L’École de la Comédie de Saint-Étienne est la première école supérieure d’art dramatique à avoir initié un programme d’égalité des chances à destination des jeunes issus de la diversité sociale et géographique. Par la création d’une classe préparatoire intégrée pour préparer au métier de comédien, par l’offre d’un stage égalité théâtre gratuit pour les jeunes, nous avons voulu, avec le soutien de la Région Rhône-Alpes et de la Fondation Culture & Diversité, sortir des logiques d’exclusion et de discrimination. Une deuxième promotion de la classe préparatoire intégrée sera accueillie à La Comédie cette rentrée.

De diversité, d’origine, de valeurs, d’histoire du colonialisme, il sera fortement question tout au long de notre saison. Avec la création du Retour au désert (Bernard-Marie Koltès) qui traite de notre rapport à l’Algérie et à l’étranger ; avec Page en construction (Fabrice Melquiot) joué par Kheireddine Lardjam qui s’interroge sur ses origines et son rapport à la France ; avec L’Enfant de demain (Serge Amisi) où se pose la question de l’avenir de l’Afrique ; avec En attendant Godot (Samuel Beckett) où Vladimir et Estragon sont interprétés par deux comédiens ivoiriens ; ou encore avec La devise (François Bégaudeau) qui creusera le sens de « liberté, égalité, fraternité »…

La jeunesse sera bien sûr encore au coeur de nos préoccupations et de nos actions, notamment à travers la nouvelle création de Matthieu Cruciani (The Party – compagnie associée), Un beau ténébreux de Julien Gracq. Et plus largement, grâce à la mobilisation de tout notre Ensemble artistique et de nos auteurs associés pour mener un large et ambitieux projet qui trouvera son aboutissement lors de l’ouverture de la future Comédie.
L’étranger sera enfin une thématique centrale de cette saison 2015 / 2016 via de nouvelles invitations internationales. En découvrant l’étonnante italienne Emma Dante, ou l’énergique argentin Gabriel Chamé Buendia, ou avec une troupe franco-russe que vous pourrez venir découvrir en famille : l’ailleurs, l’autre seront célébrés comme une chance, une découverte, un hôte.

Le chantier de la future Comédie avance et nous avons souhaité, là aussi, rendre visibles les ouvriers qui travaillent au quotidien pour construire ce nouvel outil dédié à la Création qui ouvrira ses portes en 2017. Ils seront notre image et nos histoires pendant toute cette saison sous le regard du photographe Ed Alcock qui les a accompagnés durant les premières phases des travaux.
Saint-Étienne sera la ville centre de la future Région Rhône-Alpes / Auvergne.
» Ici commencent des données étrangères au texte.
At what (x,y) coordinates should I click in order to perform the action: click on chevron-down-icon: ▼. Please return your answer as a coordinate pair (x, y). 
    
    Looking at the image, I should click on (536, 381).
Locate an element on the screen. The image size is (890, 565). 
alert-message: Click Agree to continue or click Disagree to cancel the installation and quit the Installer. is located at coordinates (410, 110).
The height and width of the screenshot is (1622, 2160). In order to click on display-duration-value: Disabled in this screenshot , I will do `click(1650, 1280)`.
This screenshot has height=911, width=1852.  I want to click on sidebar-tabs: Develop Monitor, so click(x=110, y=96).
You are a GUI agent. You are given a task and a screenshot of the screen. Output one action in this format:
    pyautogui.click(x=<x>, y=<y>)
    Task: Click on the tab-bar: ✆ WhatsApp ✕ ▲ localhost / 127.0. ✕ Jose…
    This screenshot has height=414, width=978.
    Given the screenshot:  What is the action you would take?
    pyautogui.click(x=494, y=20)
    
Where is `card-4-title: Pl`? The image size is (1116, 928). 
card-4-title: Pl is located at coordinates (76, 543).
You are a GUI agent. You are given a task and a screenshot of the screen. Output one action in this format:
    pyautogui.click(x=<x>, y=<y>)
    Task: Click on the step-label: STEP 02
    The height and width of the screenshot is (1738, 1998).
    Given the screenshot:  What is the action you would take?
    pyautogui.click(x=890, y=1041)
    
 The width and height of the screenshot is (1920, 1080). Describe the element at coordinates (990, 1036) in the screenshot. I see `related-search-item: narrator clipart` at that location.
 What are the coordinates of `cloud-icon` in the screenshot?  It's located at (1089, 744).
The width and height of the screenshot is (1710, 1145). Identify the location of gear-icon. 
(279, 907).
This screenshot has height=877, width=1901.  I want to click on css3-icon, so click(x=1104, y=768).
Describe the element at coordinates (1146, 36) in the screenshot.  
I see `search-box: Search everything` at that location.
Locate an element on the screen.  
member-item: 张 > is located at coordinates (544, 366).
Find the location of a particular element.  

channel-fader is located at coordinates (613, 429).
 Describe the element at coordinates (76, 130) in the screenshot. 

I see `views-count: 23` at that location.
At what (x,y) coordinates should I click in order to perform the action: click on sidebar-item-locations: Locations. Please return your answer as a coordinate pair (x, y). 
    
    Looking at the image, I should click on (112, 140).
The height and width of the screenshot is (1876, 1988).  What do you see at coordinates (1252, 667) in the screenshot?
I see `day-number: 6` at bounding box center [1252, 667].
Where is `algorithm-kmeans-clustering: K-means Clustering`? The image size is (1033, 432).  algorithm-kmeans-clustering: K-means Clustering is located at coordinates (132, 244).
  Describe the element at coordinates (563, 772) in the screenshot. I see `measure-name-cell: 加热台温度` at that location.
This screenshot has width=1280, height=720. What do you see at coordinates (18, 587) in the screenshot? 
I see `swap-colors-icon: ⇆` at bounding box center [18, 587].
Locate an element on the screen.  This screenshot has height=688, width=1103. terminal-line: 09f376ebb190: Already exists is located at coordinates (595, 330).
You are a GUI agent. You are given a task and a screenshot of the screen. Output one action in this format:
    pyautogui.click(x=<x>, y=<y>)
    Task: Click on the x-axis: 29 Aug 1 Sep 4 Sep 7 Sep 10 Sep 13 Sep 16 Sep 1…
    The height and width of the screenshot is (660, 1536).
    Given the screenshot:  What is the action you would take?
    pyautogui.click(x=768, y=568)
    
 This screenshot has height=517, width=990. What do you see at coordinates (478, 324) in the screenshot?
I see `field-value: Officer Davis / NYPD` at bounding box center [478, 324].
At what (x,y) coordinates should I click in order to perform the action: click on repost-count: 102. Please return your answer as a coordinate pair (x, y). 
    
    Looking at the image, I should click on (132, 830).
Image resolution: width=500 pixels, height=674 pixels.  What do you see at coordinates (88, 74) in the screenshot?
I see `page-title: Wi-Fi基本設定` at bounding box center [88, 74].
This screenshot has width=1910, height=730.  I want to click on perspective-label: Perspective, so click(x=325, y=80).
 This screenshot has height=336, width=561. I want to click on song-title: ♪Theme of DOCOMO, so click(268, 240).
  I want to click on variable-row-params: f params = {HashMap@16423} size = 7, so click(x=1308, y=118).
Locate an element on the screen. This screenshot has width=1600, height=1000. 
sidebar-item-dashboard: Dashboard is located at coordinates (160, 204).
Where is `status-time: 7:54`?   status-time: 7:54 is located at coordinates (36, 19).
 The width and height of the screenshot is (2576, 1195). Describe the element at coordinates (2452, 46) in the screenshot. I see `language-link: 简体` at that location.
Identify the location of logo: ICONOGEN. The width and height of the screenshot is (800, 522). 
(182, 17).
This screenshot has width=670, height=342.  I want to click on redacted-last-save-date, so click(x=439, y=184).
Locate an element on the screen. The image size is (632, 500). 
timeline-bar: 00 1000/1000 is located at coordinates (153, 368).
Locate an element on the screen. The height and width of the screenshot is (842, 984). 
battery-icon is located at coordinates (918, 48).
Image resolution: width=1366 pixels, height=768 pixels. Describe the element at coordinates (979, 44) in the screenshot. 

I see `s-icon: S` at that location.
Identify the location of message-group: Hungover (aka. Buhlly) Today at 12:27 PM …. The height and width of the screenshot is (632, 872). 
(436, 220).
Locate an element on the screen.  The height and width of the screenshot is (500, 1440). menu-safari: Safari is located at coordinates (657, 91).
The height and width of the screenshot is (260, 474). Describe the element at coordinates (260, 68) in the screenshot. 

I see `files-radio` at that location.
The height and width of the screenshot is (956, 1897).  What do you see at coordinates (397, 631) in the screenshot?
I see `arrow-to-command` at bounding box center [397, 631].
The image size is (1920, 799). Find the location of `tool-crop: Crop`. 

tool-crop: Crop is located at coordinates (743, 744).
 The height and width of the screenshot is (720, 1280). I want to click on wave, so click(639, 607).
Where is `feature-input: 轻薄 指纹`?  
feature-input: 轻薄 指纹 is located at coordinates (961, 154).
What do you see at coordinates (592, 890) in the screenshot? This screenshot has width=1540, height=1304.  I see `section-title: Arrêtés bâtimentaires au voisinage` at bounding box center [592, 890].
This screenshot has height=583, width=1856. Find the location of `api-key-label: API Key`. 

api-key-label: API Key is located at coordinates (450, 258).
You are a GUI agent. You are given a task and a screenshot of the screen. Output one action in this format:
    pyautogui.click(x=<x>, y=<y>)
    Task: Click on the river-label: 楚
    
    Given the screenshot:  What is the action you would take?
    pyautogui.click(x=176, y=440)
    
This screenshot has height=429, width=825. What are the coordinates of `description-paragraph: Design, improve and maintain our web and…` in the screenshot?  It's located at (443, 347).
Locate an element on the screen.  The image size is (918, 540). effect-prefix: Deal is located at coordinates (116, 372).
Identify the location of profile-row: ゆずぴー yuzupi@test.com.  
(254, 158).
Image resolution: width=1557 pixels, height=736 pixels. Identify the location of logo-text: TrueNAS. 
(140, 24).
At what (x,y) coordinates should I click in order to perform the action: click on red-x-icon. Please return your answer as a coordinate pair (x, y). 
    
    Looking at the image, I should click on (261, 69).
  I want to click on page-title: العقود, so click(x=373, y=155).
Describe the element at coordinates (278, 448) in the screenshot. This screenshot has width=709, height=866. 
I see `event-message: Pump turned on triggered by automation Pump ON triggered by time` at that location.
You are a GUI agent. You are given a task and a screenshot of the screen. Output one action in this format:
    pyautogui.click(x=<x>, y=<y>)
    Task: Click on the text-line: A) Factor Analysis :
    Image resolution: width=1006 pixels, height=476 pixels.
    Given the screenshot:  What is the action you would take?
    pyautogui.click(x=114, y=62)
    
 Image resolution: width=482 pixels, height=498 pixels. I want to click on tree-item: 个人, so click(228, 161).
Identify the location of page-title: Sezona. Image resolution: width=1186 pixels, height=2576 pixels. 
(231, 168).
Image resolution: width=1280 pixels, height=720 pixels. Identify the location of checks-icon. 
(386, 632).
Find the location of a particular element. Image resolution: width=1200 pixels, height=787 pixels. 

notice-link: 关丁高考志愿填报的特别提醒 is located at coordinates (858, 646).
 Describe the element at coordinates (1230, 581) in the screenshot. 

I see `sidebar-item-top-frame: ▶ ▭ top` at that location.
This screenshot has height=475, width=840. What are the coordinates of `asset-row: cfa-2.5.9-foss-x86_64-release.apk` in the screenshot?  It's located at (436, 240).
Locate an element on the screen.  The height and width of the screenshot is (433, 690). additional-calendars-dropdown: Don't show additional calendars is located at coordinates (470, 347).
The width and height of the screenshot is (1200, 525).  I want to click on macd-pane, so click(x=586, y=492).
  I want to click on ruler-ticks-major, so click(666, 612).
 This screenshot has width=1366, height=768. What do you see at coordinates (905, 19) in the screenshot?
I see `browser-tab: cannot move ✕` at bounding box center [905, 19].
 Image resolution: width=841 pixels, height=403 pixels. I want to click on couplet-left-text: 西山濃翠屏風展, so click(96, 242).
Par ses valeurs de solidarité, d’accueil, de chaleur humaine, elle se doit d’être un exemple et une référence. À notre échelle, à travers le rayonnement de nos productions (plus de 150 représentations en tournée cette saison) et de nos partenariats régionaux, nationaux et internationaux, La Comédie participe activement à l’attractivité de notre territoire.

Plus que jamais, il me faut remercier l’ensemble de nos partenaires publics et privés qui soutiennent l’audace et la création dans notre Centre dramatique national et la formation des jeunes talents dans notre école supérieure d’art dramatique. Souvenons-nous que l’Art et la Culture sont toujours les premières cibles des extrémistes et des fanatiques. Aux défis auxquels nous devons faire face, Il n’y a pas de réponse simple à apporter mais c’est collectivement que nous devons les affronter.